2) Remove stopwords (these are common words found in a language. Words like for, very, and, of, are, etc, are common stop words)

3) Extract n-gram i.e., a contiguous sequence of n items from a given sequence of text (simply increasing n, model can be used to store more context)

4) Assign a syntactic label (noun, verb etc.)
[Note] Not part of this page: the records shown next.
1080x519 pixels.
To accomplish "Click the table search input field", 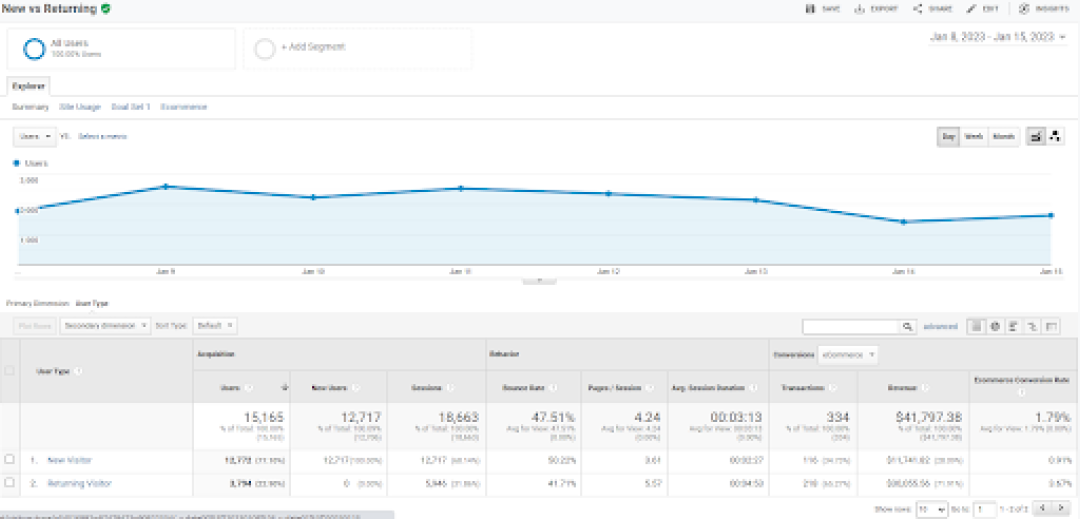I will tap(851, 326).
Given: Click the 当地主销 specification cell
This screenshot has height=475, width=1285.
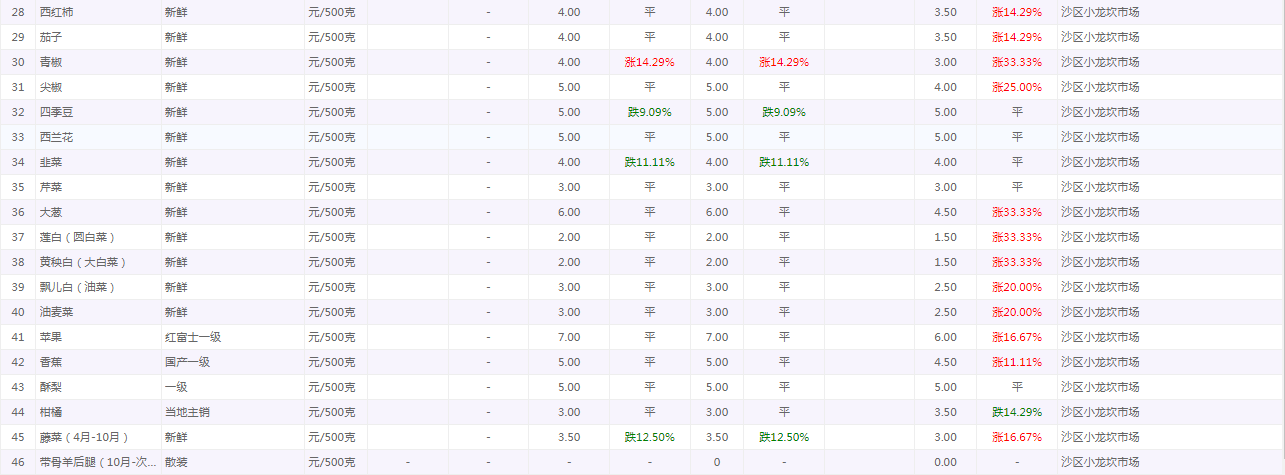Looking at the screenshot, I should click(187, 412).
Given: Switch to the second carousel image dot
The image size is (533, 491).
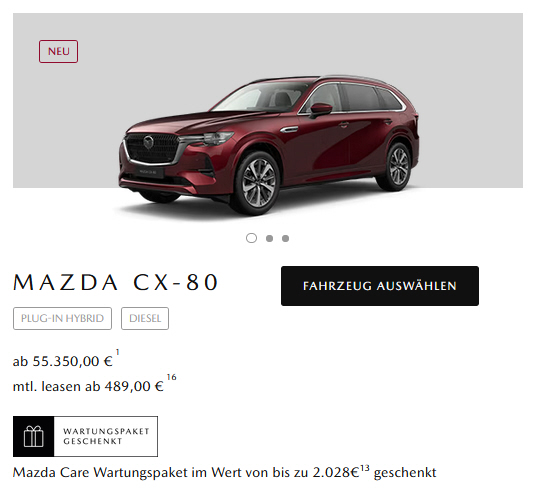Looking at the screenshot, I should (x=269, y=238).
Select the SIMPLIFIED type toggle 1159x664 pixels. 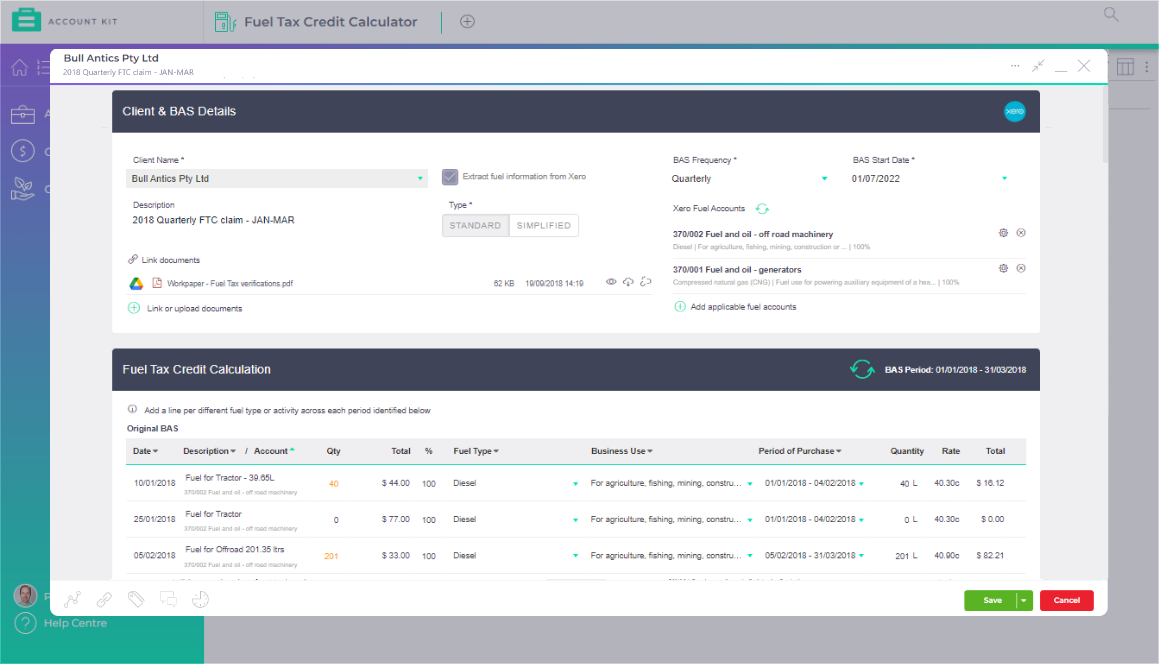click(x=543, y=225)
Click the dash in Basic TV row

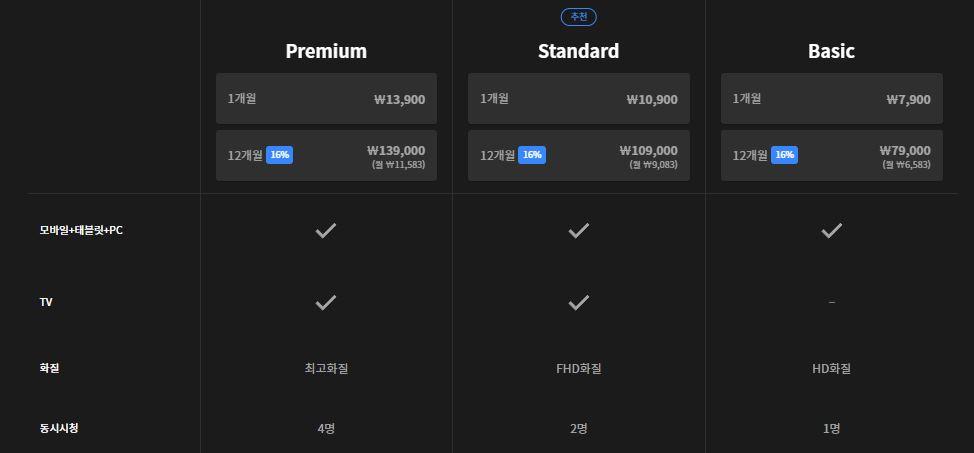(x=832, y=303)
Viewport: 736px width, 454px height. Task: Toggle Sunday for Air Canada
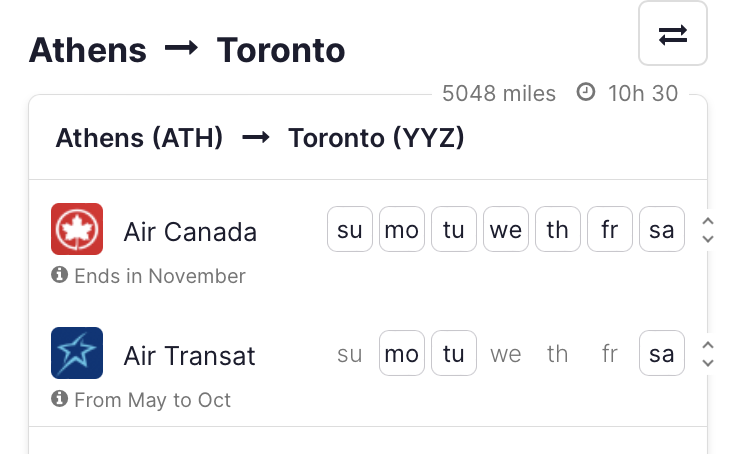click(x=350, y=230)
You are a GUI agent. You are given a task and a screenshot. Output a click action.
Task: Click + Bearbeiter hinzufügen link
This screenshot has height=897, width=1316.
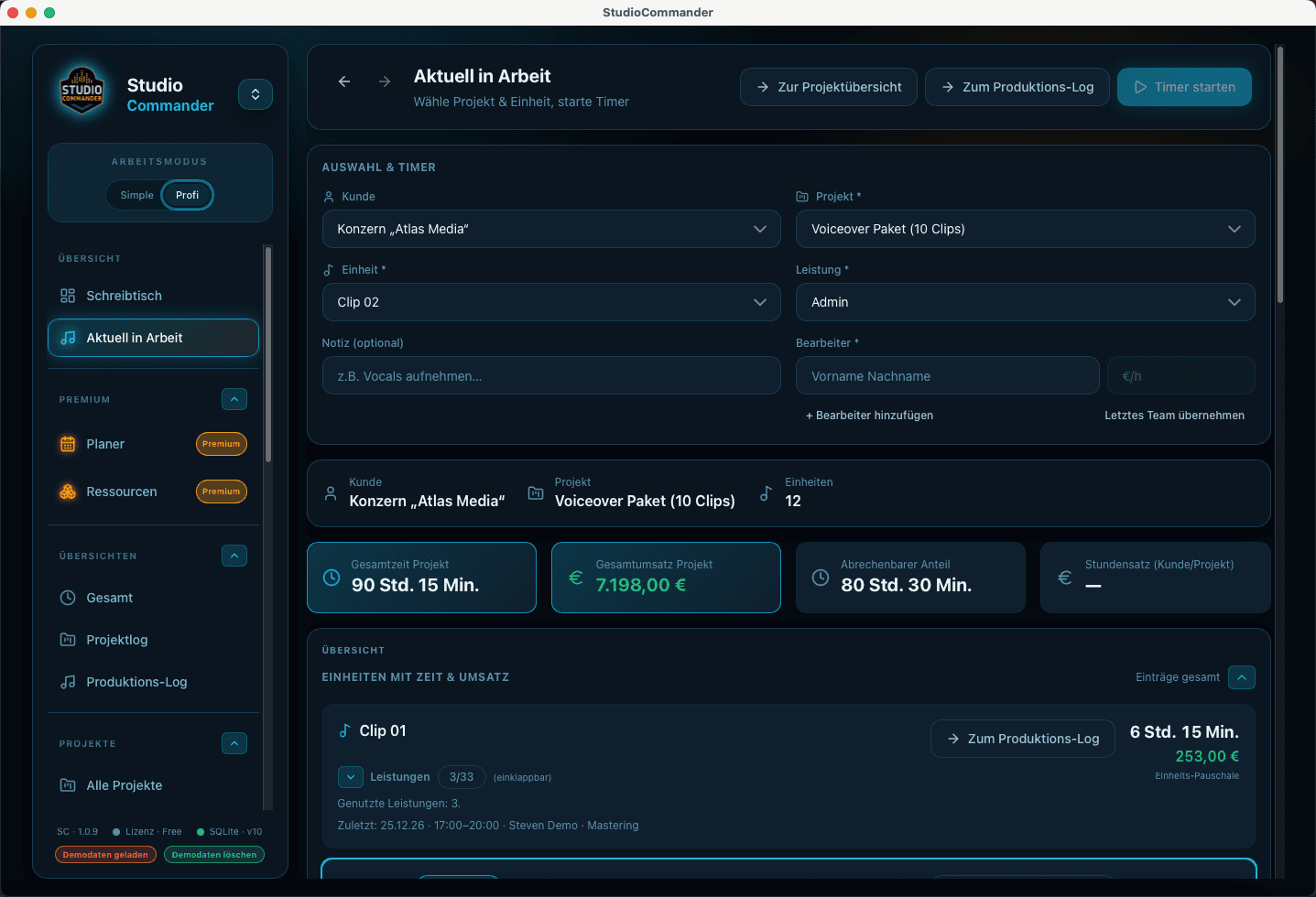click(x=869, y=415)
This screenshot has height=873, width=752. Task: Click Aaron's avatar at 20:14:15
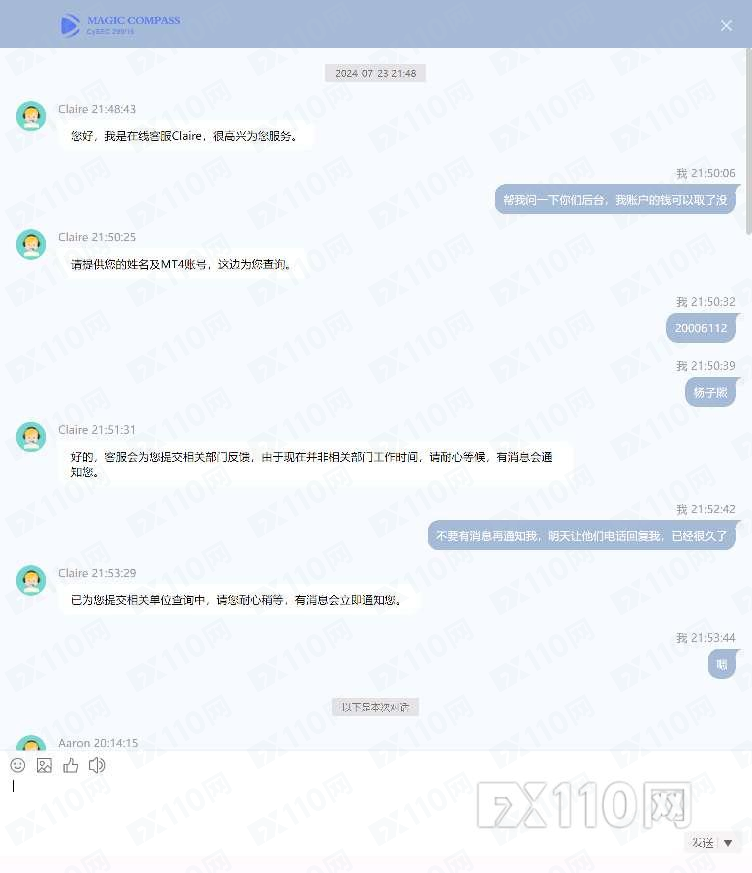point(31,743)
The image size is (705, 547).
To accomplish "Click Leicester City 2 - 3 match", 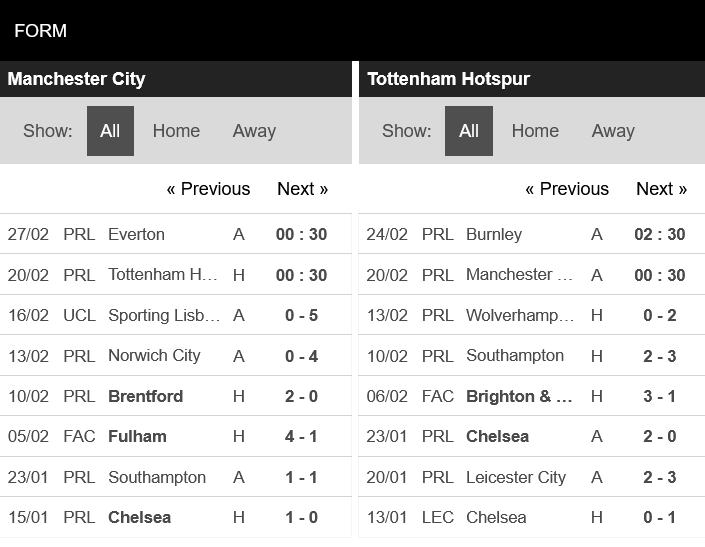I will tap(516, 477).
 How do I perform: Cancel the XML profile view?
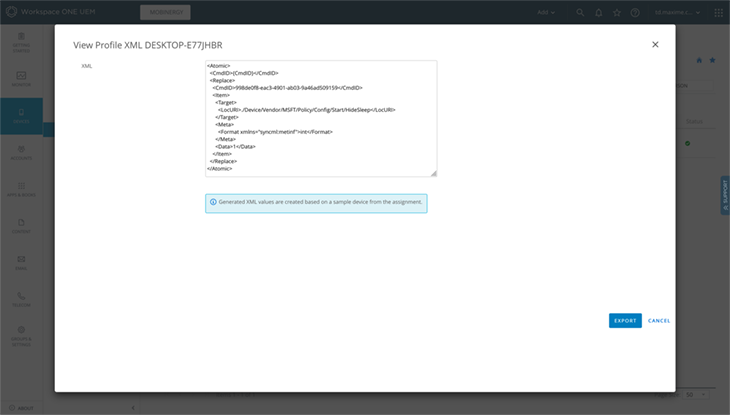(659, 321)
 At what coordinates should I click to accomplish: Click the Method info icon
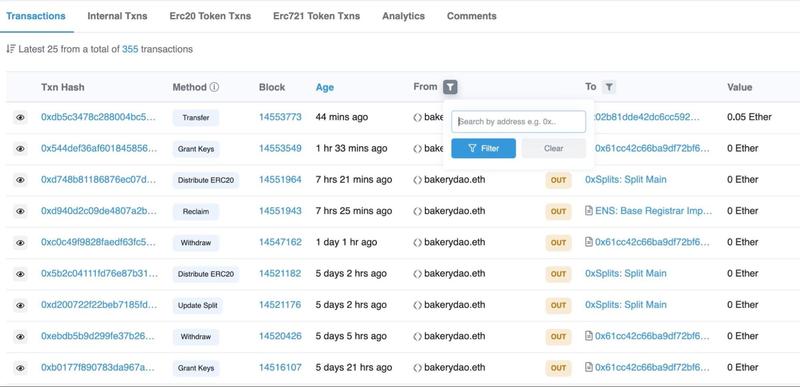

5) Knowledge extraction from text through semantic/syntactic analysis approach i.e., try to retain words that hold higher weight in a sentence like Noun/Verb

1-gram, 2-gram, 3-gram

Deep NLP technique will give better results i.e., rather than n-gram, detect relationships within the sentences and represent/express as complex construction to retain the context. For additional info, please refer https://stats.stackexchange.com/a/133680/66708

1) Get the syntactic relationship between each pair of words. 
2) Apply sentence segmentation to determine the sentence boundaries.
3) The Parser is then applied to generate output in the form of dependency relations, which represent the syntactic relations within each sentence. 


In [2]:
test_sentence = "Arthur, the fun westie, rolled on the grass while the squirrel sneeked past."

In [2]:
# 1
test_lower = test_sentence.lower()
print(test_lower)

arthur, the fun westie, rolled on the grass while the squirrel sneeked past.


In [11]:
import nltk
#nltk.download('stopwords')
#nltk.download('punkt')
#nltk.download('brown')
#nltk.download('averaged_perceptron_tagger')

In [4]:
stop_words = set(nltk.corpus.stopwords.words('english'))
word_tokens = nltk.tokenize.word_tokenize(test_lower)
print(test_lower.split())
print(word_tokens)
print([word for word in word_tokens if word not in stop_words])
filtered_sentence = [word for word in word_tokens if word not in stop_words]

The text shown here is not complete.